__EXERCISE PROMPT__: Both the line containing "Click Rotate search for actions field" and the line containing "Choose the text" belong to the span. Output exactly that span from the listing below, and nothing outside it.

__RECORDS SUPPLIED__:
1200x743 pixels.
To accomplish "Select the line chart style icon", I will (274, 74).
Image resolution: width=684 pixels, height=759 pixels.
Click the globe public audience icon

---

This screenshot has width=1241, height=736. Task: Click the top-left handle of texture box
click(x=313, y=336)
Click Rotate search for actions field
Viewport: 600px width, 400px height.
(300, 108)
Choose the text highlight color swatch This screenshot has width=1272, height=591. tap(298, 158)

* * *

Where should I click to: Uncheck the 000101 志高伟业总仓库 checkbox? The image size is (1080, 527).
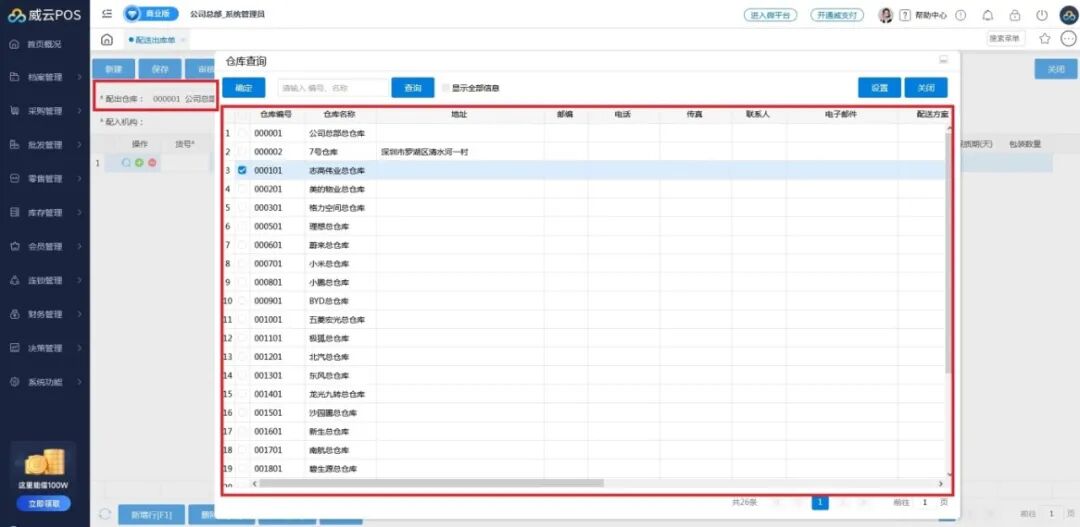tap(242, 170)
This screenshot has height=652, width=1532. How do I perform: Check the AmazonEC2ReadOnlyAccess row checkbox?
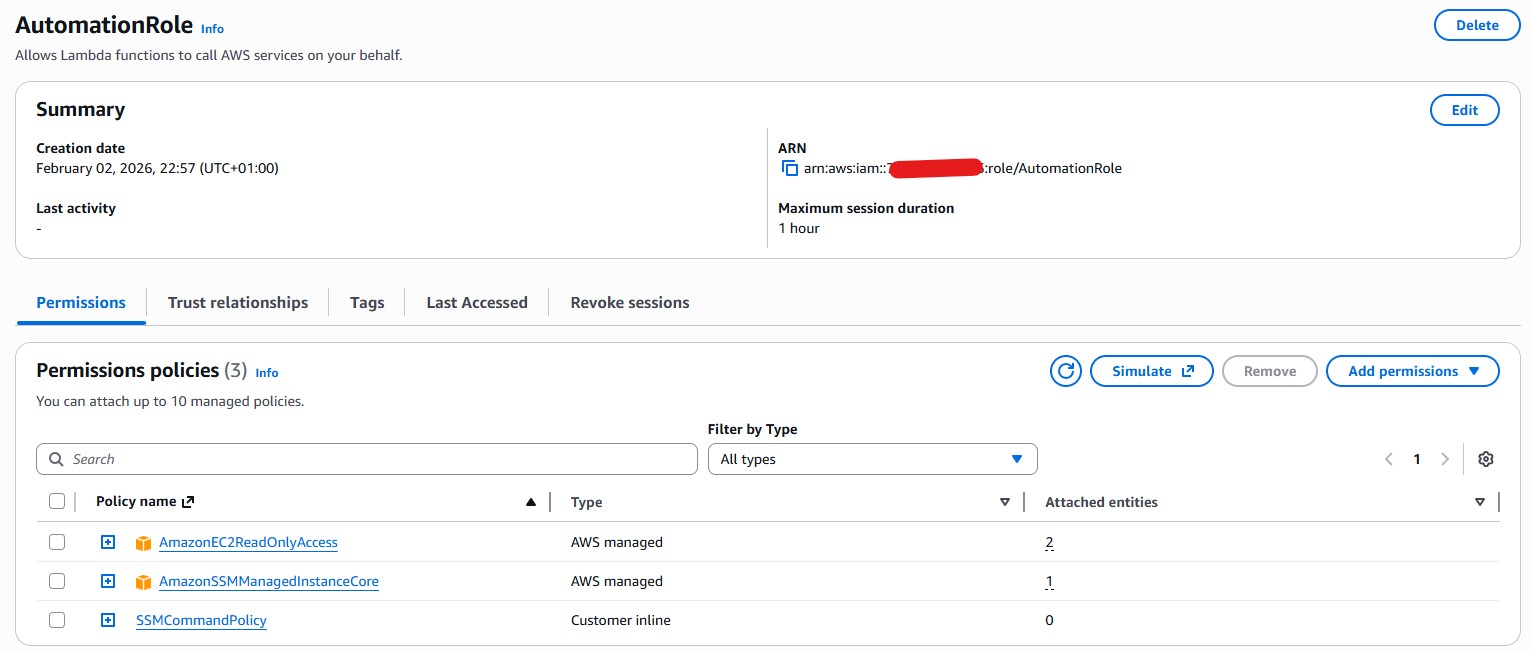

__RESULT FOR THIS EXERCISE__:
Click Rotate search for actions field
Viewport: 600px width, 400px height.
(300, 108)
Choose the text highlight color swatch This screenshot has width=1272, height=591. tap(298, 158)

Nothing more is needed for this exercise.